The track became more road-like, but too steep to ride, so I’m afraid we completed our heroic passage of the Apennines on foot! To be honest, it was hardly comparable to our last crossing in 2018, they are barely foothills here, but it was good to be on the summit, knowing it was all downhill for the rest of the day. It was marked by a little tower.

It was also immensely windy up there, so despite the temptation of a café, we decided to head straight down, in the hope that at lower altitude the gusts would be less, well, gusty.

Our destination today was to be a little house on an organic farm, just off the SS18, the main road which runs down the west coast of Italy. Knowing that it would be far from shops, we’d planned to stop at a centro commerciale with a big supermarket on the way, about twelve kilometres from the farm, to pick up some provisions. Our hosts had very kindly agreed to supply the heavier items, some pasta, water and milk, and we’re taking alcohol-free day today, so no need for wine. We picked up what we needed, plus some sandwiches for lunch, and just as we headed for the check-out, there was an ominous drumming on the supermarket roof. It sounded like the rain had arrived early!

When we got outside it was absolutely teeming, the panniers were already sporting puddles of water in the tops. One thing we can be confident of, after many rainy days on various tours, is that they are absolutely waterproof, so we had no fears.
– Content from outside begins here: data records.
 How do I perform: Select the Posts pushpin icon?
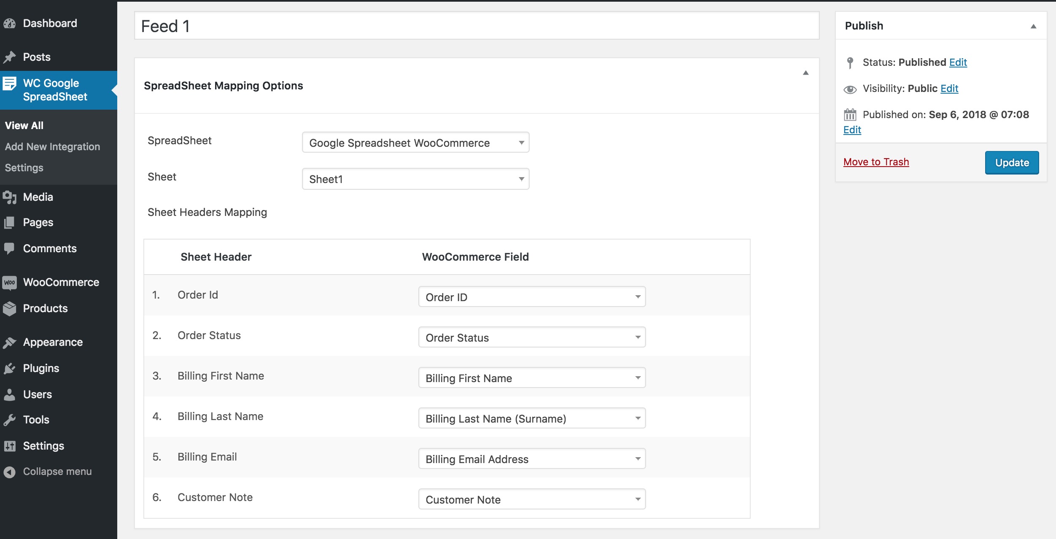(x=10, y=57)
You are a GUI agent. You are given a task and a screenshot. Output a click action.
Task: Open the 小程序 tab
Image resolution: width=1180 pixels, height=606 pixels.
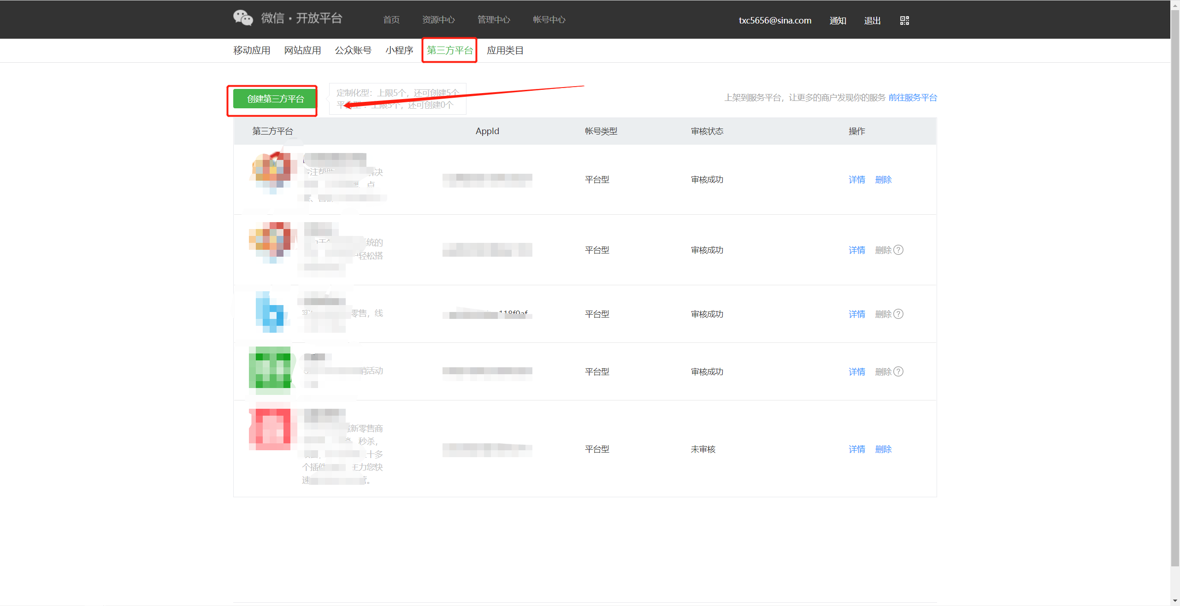399,50
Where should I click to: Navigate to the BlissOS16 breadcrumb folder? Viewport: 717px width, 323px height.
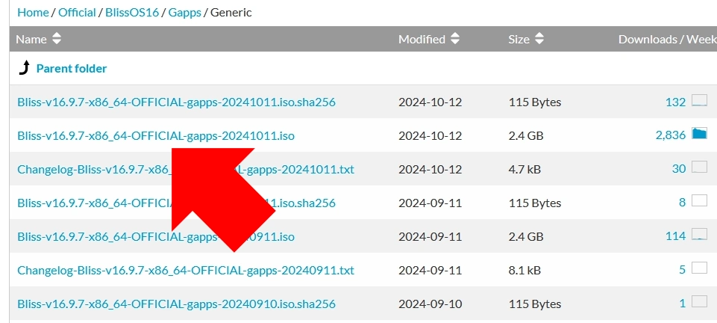pos(132,12)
We stowed the food, donned our rain-jackets and pedalled off.

It was still pretty warm, and it was a strange sensation riding through the lying water, with your feet and legs being soaked by warm water!

It soon passed over, and we were able to complete our ride, arriving at the natty purple gates of the farm.

The little house is absolutely gorgeous, and our hosts have done us proud in the supplies they’ve given us, we shall eat well tonight. The products from the farm, which includes thirty-five hectares of olive groves, look fabulous, and if we were travelling by car we’d be filling the boot. Alas, on two wheels, we have to enjoy what we can while we’re here, and then move on. Which is bicycle touring in a nutshell.

The Captain tells me we passed by on this road in 2018, right by the gates of the farm, in fact. We’ve linked up with our 2018 route now, which will take us tomorrow to Tropea, where we will take a couple of days rest and hopefully get to swim in our third sea, the Tyrrhenian sea.